Throughout the listing below, copy each line containing "heading".

═══ Data shown ═══

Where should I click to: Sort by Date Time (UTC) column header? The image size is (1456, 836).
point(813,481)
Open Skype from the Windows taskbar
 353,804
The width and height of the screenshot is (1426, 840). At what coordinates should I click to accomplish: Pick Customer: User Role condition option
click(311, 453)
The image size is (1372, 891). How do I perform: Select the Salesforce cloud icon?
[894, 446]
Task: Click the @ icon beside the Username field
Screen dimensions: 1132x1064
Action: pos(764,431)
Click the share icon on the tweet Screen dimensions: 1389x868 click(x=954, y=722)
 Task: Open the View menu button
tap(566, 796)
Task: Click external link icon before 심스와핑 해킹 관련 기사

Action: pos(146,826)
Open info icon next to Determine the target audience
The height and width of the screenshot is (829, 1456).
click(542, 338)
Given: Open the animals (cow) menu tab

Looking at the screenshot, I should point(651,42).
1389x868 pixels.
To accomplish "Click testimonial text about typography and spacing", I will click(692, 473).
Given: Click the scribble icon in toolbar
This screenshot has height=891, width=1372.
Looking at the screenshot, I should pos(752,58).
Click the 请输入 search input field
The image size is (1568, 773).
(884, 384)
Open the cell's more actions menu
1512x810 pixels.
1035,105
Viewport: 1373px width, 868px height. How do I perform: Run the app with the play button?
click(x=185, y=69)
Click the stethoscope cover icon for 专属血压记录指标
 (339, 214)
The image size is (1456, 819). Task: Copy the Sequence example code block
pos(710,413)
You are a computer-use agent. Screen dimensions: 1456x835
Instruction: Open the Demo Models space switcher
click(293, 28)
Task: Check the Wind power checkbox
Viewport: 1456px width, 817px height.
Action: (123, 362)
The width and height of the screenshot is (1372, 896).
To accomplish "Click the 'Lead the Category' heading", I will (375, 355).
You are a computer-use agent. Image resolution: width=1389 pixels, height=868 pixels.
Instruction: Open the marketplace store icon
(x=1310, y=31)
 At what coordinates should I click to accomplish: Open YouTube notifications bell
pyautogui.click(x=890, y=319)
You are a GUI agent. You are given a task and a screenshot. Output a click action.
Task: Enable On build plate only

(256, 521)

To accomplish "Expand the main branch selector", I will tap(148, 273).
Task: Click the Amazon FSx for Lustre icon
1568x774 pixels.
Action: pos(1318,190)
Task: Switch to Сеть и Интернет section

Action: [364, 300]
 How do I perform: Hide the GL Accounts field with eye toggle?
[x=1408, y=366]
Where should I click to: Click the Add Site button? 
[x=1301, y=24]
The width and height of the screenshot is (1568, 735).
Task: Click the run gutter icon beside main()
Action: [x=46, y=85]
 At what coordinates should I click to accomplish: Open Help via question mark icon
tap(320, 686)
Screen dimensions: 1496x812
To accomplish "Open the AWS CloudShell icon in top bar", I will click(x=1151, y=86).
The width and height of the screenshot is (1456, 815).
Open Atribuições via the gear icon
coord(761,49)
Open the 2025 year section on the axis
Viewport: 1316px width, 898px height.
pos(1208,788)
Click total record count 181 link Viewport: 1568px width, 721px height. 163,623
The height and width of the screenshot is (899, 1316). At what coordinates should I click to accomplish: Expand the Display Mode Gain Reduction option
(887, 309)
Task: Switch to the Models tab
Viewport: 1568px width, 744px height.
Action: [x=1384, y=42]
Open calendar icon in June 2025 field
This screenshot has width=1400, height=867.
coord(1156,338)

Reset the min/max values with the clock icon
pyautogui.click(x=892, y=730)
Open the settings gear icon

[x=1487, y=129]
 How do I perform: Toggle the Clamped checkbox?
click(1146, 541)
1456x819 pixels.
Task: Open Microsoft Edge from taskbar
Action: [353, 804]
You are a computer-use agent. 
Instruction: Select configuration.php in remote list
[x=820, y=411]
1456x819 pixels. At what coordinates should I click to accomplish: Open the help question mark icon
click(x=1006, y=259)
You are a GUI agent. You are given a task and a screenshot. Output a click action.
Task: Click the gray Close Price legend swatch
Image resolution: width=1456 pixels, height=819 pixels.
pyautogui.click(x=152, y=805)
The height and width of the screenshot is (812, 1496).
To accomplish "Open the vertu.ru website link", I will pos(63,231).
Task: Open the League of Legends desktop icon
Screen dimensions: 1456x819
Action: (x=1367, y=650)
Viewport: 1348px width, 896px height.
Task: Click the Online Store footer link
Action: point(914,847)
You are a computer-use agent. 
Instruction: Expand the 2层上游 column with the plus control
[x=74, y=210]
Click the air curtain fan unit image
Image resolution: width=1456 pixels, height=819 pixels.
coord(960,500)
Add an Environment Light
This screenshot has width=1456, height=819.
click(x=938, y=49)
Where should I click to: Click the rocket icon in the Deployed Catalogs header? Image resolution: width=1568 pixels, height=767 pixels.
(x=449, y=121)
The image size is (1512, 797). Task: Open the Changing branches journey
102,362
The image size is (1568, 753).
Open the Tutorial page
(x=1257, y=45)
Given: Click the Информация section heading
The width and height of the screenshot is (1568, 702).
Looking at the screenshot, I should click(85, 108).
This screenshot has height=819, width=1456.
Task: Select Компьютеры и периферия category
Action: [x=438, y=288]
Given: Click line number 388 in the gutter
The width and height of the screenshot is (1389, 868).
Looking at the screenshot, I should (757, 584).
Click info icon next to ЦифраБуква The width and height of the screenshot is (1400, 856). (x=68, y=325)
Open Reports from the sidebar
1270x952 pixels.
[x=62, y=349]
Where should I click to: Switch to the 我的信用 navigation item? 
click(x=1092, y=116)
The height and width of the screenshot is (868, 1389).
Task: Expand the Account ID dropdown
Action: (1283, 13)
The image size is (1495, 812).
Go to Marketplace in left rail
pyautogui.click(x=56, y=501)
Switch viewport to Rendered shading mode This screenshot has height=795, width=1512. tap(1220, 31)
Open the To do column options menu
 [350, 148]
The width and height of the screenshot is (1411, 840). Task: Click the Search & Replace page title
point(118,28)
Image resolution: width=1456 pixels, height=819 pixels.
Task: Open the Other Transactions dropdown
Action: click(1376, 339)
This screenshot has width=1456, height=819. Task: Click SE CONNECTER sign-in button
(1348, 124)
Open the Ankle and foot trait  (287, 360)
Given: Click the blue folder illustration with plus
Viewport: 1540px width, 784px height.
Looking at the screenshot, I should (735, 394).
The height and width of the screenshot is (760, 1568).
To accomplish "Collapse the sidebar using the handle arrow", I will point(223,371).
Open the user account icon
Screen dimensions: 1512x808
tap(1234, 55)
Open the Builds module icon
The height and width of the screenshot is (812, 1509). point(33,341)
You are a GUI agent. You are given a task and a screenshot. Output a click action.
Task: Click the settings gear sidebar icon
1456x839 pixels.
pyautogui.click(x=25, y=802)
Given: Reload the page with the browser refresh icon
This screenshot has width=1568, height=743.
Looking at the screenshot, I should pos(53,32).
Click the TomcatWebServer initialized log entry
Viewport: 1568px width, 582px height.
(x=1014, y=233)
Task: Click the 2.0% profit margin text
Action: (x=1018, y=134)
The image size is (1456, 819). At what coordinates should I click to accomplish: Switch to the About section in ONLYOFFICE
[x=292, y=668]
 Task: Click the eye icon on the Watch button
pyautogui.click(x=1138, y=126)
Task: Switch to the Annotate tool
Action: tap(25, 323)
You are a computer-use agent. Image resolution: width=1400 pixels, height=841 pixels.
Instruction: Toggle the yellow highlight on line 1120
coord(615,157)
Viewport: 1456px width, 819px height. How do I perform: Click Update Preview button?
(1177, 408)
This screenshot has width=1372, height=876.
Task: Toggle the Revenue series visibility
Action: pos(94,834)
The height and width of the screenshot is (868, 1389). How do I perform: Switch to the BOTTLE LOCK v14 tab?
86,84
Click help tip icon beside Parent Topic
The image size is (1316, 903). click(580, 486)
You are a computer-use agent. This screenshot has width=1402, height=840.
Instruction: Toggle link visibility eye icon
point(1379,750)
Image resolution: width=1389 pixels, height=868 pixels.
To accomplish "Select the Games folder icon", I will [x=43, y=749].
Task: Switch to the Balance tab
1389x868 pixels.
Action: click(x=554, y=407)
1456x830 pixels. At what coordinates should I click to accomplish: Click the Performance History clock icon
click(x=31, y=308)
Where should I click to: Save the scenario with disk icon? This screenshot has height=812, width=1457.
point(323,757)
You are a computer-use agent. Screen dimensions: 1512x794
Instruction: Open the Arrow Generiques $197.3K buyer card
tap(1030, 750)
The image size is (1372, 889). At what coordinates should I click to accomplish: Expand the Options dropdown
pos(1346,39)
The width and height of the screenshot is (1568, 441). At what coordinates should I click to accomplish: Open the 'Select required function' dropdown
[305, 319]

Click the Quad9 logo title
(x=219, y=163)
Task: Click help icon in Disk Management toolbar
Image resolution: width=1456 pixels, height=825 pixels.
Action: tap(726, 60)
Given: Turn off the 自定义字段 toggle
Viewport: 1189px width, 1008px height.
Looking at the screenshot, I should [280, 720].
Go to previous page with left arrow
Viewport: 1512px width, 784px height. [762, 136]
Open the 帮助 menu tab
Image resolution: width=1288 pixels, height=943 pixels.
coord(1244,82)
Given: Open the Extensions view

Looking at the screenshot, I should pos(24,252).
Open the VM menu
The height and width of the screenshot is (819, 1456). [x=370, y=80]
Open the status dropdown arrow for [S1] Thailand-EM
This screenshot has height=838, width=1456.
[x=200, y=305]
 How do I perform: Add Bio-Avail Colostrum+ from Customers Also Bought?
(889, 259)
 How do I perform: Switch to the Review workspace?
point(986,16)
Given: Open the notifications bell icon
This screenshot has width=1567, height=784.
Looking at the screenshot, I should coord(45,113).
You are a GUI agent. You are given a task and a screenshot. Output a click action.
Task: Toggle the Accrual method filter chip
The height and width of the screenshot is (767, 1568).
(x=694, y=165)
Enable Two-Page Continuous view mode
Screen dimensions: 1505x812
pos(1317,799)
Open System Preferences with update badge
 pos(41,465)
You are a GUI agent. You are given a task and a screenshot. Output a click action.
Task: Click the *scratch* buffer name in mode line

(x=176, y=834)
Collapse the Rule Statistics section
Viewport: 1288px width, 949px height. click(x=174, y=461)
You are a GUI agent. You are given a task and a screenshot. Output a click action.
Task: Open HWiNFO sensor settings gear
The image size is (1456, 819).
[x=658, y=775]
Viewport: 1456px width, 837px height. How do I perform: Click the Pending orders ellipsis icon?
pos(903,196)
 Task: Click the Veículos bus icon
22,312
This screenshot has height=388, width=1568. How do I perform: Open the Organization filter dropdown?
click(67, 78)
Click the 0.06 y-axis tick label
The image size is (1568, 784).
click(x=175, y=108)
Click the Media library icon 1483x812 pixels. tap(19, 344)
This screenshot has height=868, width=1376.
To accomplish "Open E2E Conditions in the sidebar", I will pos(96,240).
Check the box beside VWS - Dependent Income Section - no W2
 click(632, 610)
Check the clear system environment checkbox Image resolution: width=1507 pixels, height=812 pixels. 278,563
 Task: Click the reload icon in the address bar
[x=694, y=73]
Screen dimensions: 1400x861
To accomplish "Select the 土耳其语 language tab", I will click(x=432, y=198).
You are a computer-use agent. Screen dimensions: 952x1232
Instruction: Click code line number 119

═══

=== Answer to this task ===
To accomplish "Click the 'Lead the Category' heading", I will (375, 355).
Given: Click the Информация section heading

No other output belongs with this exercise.